The authors tackled combinatorial reinforcement learning with preference feedback, achieving nearly minimax-optimal regret with their proposed algorithm MNL-VQL. This addresses real-world scenarios such as recommender systems and online advertising.

In this paper, we consider combinatorial reinforcement learning with preference feedback, where a learning agent sequentially offers an action--an assortment of multiple items to--a user, whose preference feedback follows a multinomial logistic (MNL) model. This framework allows us to model real-world scenarios, particularly those involving long-term user engagement, such as in recommender systems and online advertising.
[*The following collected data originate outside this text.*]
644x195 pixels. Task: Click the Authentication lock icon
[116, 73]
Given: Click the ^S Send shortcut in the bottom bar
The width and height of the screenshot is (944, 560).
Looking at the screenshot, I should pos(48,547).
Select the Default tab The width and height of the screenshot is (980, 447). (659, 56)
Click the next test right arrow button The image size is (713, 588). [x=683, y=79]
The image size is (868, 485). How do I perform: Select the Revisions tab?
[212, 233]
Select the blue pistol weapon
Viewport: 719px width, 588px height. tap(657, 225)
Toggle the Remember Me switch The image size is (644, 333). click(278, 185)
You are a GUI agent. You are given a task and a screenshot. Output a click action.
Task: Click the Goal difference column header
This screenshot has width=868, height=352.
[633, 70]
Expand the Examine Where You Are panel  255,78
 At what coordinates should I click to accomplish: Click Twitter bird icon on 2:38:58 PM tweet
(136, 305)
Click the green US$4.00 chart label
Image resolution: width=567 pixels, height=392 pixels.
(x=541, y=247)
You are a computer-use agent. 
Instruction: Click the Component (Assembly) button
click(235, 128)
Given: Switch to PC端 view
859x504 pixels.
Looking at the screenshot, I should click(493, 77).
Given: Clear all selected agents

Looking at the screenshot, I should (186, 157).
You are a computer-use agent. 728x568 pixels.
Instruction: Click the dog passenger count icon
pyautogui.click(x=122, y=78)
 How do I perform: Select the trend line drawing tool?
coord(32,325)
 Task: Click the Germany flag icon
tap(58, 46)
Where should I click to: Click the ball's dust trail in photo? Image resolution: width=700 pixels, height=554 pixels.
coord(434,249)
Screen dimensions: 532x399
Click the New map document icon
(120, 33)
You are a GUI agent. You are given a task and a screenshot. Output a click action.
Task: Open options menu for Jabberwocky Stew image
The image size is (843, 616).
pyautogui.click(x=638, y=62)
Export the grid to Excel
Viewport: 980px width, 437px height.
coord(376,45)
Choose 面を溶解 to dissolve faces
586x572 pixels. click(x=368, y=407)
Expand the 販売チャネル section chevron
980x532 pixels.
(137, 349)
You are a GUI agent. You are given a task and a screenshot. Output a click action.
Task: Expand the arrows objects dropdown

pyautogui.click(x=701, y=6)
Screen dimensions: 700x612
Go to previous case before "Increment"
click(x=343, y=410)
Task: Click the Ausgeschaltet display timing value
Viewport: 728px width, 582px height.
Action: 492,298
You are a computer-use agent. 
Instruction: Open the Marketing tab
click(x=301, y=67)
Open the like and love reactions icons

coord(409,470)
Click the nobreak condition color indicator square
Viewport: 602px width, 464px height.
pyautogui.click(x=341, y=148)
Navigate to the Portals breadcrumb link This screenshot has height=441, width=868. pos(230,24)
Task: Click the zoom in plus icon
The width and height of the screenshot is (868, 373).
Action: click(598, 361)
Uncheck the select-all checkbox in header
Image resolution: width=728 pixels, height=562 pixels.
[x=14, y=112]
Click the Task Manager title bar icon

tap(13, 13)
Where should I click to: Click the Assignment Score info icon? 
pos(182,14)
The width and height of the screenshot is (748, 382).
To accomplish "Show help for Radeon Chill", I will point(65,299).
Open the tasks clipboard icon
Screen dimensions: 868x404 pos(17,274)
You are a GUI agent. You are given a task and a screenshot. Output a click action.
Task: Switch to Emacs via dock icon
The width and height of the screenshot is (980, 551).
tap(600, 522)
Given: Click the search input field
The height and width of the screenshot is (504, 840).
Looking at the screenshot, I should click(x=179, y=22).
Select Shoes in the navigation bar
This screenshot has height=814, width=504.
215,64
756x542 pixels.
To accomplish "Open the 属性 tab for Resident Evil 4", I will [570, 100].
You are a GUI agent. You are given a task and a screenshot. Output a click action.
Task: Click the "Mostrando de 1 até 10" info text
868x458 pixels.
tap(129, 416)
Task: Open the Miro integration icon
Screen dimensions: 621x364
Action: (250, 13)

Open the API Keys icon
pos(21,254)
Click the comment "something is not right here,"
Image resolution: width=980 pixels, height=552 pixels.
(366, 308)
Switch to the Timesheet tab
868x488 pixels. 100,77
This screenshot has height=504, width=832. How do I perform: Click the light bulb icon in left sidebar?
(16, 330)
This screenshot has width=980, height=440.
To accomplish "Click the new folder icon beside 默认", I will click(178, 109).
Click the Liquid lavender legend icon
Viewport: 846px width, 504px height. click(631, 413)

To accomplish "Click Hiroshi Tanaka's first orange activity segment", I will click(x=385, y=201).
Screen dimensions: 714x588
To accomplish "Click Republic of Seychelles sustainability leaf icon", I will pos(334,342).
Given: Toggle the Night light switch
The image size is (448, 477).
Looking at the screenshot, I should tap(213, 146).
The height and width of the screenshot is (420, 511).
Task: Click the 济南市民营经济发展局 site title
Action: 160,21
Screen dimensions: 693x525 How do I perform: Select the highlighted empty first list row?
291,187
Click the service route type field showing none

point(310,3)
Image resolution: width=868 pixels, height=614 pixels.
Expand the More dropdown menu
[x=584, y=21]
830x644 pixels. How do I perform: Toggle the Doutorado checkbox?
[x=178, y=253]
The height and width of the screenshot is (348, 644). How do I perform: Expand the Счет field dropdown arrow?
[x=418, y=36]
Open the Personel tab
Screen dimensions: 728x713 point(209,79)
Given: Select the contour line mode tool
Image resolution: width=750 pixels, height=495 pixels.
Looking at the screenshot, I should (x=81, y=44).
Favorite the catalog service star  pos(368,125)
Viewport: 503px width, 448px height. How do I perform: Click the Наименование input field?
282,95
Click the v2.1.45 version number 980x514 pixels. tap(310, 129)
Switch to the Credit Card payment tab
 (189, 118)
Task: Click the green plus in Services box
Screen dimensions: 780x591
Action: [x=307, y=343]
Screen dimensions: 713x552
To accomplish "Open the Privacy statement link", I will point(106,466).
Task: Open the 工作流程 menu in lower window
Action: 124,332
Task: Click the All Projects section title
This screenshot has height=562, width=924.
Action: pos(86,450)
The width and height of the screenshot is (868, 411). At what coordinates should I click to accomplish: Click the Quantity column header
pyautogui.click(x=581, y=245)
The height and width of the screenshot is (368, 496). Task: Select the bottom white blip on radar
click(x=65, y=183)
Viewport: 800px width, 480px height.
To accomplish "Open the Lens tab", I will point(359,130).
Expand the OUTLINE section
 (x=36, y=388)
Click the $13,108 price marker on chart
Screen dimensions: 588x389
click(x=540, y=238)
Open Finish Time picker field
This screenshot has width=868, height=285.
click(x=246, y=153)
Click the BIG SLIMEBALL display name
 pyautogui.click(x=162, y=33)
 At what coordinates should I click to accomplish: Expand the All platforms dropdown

However, this framework faces two main challenges: (1) the unknown value of each item, unlike traditional MNL bandits that only address single-step preference feedback, and (2) the difficulty of ensuring optimism while maintaining tractable assortment selection in the combinatorial action space with unknown values. In this paper, we assume a contextual MNL preference model, where the mean utilities are linear, and the value of each item is approximated by a general function. We propose an algorithm, MNL-VQL, that addresses these challenges, making it both computationally and statistically efficient. As a special case, for linear MDPs (with the MNL preference feedback), we establish the first regret lower bound in this framework and show that MNL-VQL achieves nearly minimax-optimal regret. To the best of our knowledge, this is the first work to provide statistical guarantees in combinatorial RL with preference feedback.